A History of Peer Support
Peer support has been around for a long time! It’s evolved over the last few centuries into what we practice here at Love and Respect Community for Recovery and Wellness.
How It Started
Larry Davidson, Professor of Psychiatry at the Yale School of Medicine, tracks the beginnings of peer support to a psychiatric hospital in late 18th century France.
The governor of Bicêtre Hospital in Paris, Jean Baptiste Pussin, recognized the value of employing recovered patients as hospital staff. The chief physician at the hospital, Philippe Pinel, praised these peer staff for being “gentle, honest, and humane”, “averse from active cruelty”, and “disposed to kindness”.
Hiring former patients marked a shift in the philosophy of mental health care that ushered in the “moral treatment” era. This practice wasn’t just an isolated case either – Davidson found peer staff popping up periodically in several other inpatient settings as well.
Peer Support’s Evolution
Peer support surfaced again in the 1965 with the efforts of Robert Carkhoff and Charles Truax, in which lay counselors, trained with specific skills, were successful in helping mentally ill patients in hospital settings.

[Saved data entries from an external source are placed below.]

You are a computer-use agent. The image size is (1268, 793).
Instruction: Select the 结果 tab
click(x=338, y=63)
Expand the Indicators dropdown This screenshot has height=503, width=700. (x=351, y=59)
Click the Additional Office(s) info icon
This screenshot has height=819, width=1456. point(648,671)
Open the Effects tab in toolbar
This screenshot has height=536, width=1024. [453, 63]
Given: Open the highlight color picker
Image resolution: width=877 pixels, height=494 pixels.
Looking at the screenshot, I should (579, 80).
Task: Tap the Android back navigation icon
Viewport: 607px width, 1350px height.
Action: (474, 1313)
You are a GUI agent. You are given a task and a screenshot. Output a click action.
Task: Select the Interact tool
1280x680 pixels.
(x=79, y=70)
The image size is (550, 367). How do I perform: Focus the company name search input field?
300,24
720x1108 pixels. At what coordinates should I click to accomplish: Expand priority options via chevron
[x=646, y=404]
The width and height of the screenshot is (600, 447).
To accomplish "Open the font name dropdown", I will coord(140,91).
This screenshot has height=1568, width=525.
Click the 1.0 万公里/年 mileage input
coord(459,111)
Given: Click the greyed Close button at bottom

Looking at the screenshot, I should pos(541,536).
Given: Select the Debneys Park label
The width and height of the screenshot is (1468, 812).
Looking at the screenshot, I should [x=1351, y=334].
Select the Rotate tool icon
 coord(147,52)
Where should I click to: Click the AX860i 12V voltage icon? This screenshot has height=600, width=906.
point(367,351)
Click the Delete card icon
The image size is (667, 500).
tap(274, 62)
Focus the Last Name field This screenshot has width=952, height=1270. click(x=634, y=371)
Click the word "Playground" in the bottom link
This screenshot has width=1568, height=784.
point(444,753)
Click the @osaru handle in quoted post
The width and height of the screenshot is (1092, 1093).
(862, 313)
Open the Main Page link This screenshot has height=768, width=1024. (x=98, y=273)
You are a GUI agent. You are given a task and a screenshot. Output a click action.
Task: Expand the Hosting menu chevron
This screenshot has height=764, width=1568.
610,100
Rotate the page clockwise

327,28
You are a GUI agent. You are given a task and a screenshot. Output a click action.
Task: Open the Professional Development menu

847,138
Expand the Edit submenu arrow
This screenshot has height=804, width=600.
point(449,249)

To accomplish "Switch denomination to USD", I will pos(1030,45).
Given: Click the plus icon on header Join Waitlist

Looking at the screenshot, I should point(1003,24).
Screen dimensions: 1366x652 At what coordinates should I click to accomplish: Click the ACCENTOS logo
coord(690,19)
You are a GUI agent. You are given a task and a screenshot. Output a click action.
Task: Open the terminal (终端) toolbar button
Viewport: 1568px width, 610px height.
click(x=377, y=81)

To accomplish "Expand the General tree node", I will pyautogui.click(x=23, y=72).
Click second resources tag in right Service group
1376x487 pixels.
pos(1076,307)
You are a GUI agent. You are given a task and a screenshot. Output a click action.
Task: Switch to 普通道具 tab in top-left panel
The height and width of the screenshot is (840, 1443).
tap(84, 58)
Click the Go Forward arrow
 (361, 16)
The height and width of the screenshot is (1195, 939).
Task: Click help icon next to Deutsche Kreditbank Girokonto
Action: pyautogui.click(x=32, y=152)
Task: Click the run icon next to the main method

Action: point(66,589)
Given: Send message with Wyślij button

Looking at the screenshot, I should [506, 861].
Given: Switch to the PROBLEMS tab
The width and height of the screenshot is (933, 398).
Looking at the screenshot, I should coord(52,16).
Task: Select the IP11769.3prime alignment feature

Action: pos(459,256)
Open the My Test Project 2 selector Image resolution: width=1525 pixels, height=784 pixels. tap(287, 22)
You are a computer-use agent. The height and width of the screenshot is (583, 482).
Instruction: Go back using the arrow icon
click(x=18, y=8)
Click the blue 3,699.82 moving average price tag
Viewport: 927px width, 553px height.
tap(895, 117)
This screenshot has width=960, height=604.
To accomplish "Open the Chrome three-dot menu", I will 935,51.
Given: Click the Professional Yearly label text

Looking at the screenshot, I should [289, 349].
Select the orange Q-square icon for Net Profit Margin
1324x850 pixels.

Professionals in community mental health were among the first to advocate for the integration of peers into primary care settings. In 1967, Emory Cowen proposed a model of community mental health care that requires the employment of nonprofessional peers in the development, implementation, and evaluation of community interventions. While the mental health profession was slow on the uptake of peer support, the philosophy was rapidly and widely adopted by the community of mental health service participants.. The mental health consumer/survivor movement has been a driving force behind the dissemination, adoption, popularization, and growth of peer support.
In the 1970s, big state hospitals across the country were being closed down, releasing patients with severe mental illnesses into the community with inadequate transitional support. Simultaneously, patients began to speak out about systematic mistreatment and denial of civil liberties while under the care of state mental hospitals. Once released, former patients sought relief through autonomous peer and mutual support groups, which helped empower individuals as well as the community.
The contemporary era of organized peer support owes its success in no small part to the mental health consumer movement of the 1970s, which was a social movement that empowered former mental health service participants to help each other and advocate for themselves.
From these humble roots, peer support quickly found new applications in “chronic” (ongoing) disease management (diabetes, mental health, heart disease, cancer, asthma, HIV/AIDS, substance abuse), screening and prevention (cancer, HIV/AIDS, infectious diseases), and maternal and child health (breastfeeding, nutrition, postpartum depression). As the philosophy of peer support slipped into the mainstream, public interest is reaching an all-time high.
In its most radical period, the mental health consumer movement sought autonomy and rejected traditional modes of care. (We’ve always been REBELS!) However, the movement changed course in the 1980s as it reached out to governmental and professional organizations.
This period of re-connection with governmental and professional organizations led to...
Improved mental healthcare practices,
Increased funding for technical assistance and training programs,
And a subsequent boom in peer support services.
Peer support specialists in the mental health field were among the first to be certified, and qualify for state and Medicaid reimbursement.
Peer Support Today
Peer support has gained recognition in almost sector of health and healthcare. Health researchers are continuing to build the evidence base for peer support for a variety of disease conditions, populations, and settings, although the body of evidence stretches over a century at this point!
Healthcare providers are seeing the benefits of peer support on their medical practices, particularly when it comes to patient satisfaction and participant outcomes.
Employers and health insurance companies are increasingly implementing peer support programs to improve worksite wellness, increase productivity, promote health maintenance, and reduce costs.
Policymakers see peer support as an effective strategy for community outreach, quality improvement, increasing access to primary care, and reducing health disparities.
And most importantly, people are seeking out peer support in greater numbers than ever before. With passionate endorsements across the spectrum, peer support is poised to be become a pillar of national healthcare policy.